The dollar does not stop its fall, what is behind the collapse?

He dollar again experienced a drop in Uruguay, marking the sixth consecutive exchange day of decline in its value, and concern is growing in all productive sectors, as well as among the government’s economic authorities who are unable to find a satisfactory response to the exchange rate delay

The dollar is in free fall, and while it doesn’t look like it’s going to pick up any time soon, explanations are missing that allow to give a framework of understanding to a phenomenon that escapes from the hands of the government and limits the competitiveness of the country. In this sense, the argument of a record year in exports was far away and untimely after six months of decline in external placements —they fell 31% in May and 8% in the first four months of 2023. How do you explain the situation of sustained delay?

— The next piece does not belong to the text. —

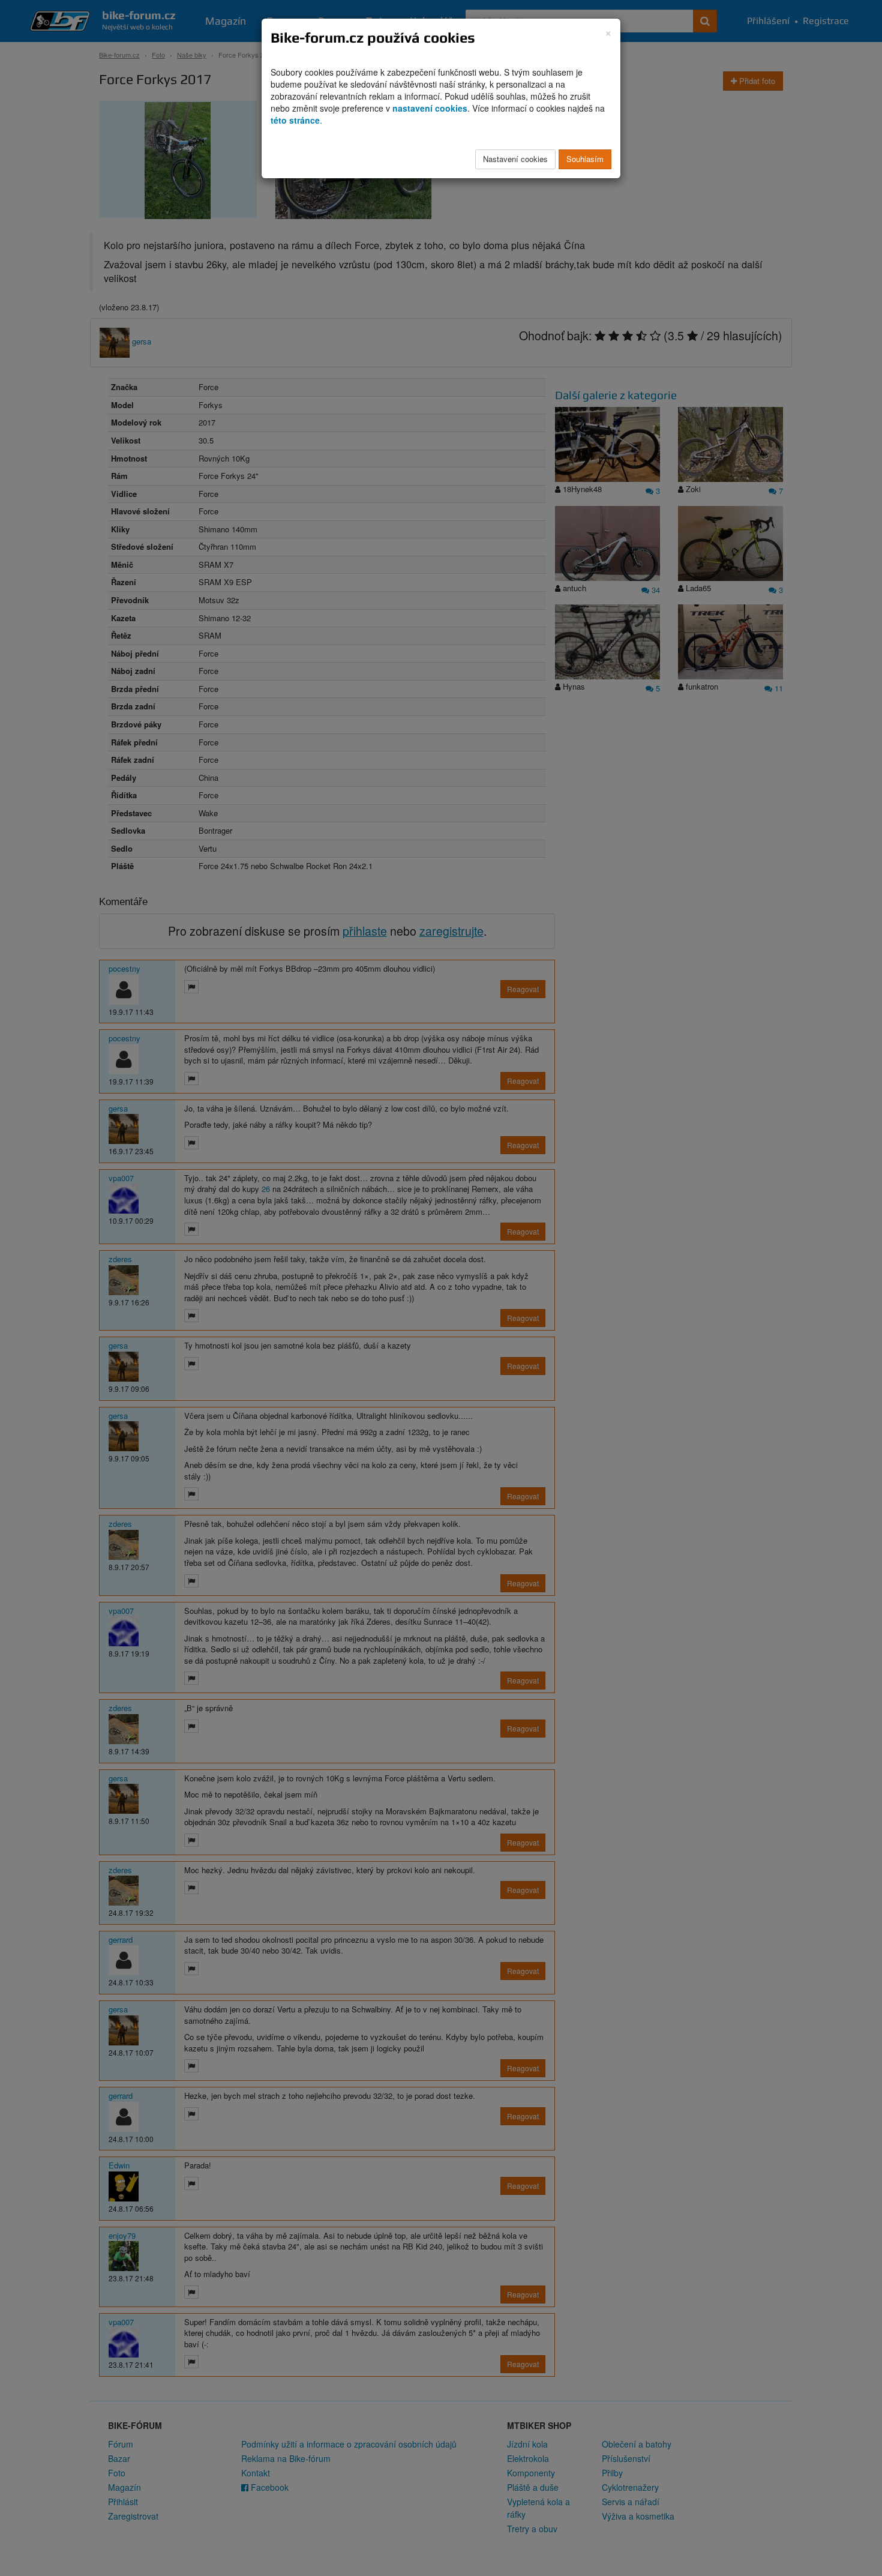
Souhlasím (585, 158)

Record after record, but bad news

Yesterday’s session closed again with the dollar falling, at 38.231 pesos according to the official price of the Central Bank of Uruguay (BCU) and a new setback of 0.51%. In this way, the US currency reached its lowest value in more than three years after six consecutive falls, something that had not happened since last December; and he moved significantly away from the floor of 39 pesos, a modest goal that he had been very close to achieving.

With that value —which has not been registered in a similar way since February 19, 2020—, the price of the dollar registers a drop of more than 4.59% compared to the end of 2022 at 40,071 pesos. In addition, at the year-on-year level, the decline is more than 4.62% compared to the day of June 14 of last year, when it traded at 40,041 pesos. During the month of June, the accumulated drop is more than 1.41% in relation to the value at which it ended in May. In this context, the possibility of breaking the floor of 38 pesos seems increasingly feasible.

Truncated expectations and negative projections

The truth is that, not even after accumulating a drop of 10.65% In the price of the US currency during 2022 —driven, mainly, by the export record that generated a significant inflow of dollars that the supply was unable to absorb—, this scenario of exchange rate delay was imagined.

According to BCU Economic Expectations Surveysthe dollar would be over 40 pesos at this point in 2023. In fact, in the January edition, economic analysts They projected an average dollar of 40.76 pesos for June. The US currency is currently very far from that value, but the argument of record exports is no longer valid to explain the important difference.

Meanwhile, other factors are looming that could further depreciate the US currency. The most recent is the maintenance of interest rates by the United States Federal Reserve (Fed) —and the beginning of what would be a pause in the contractive monetary policy that the entity maintained to control inflation—, whose effect at the global level could be the weakening of the dollar and a greater tendency of investors towards emerging markets.

The correlate in Uruguay would be a weight gain —pushed by the drag effect of the rise of the Brazilian real—, deepening the problem of the exchange rate delay for which the country’s export sectors are demanding interventions from the national government. Added to this scenario are the improvements in the debt note by the most important risk rating agencies: Standard & Poor’s, Moody’s and Fitch; that supported the Uruguayan economy and can, in turn, continue to appreciate the local currency.

On the other hand, the only tool that the government seems to have to at least support the dollar is the Monetary Policy Rate (MPR) In any case, it has not shown great effectiveness —at least not in the expected terms— in resolving the exchange rate arrears.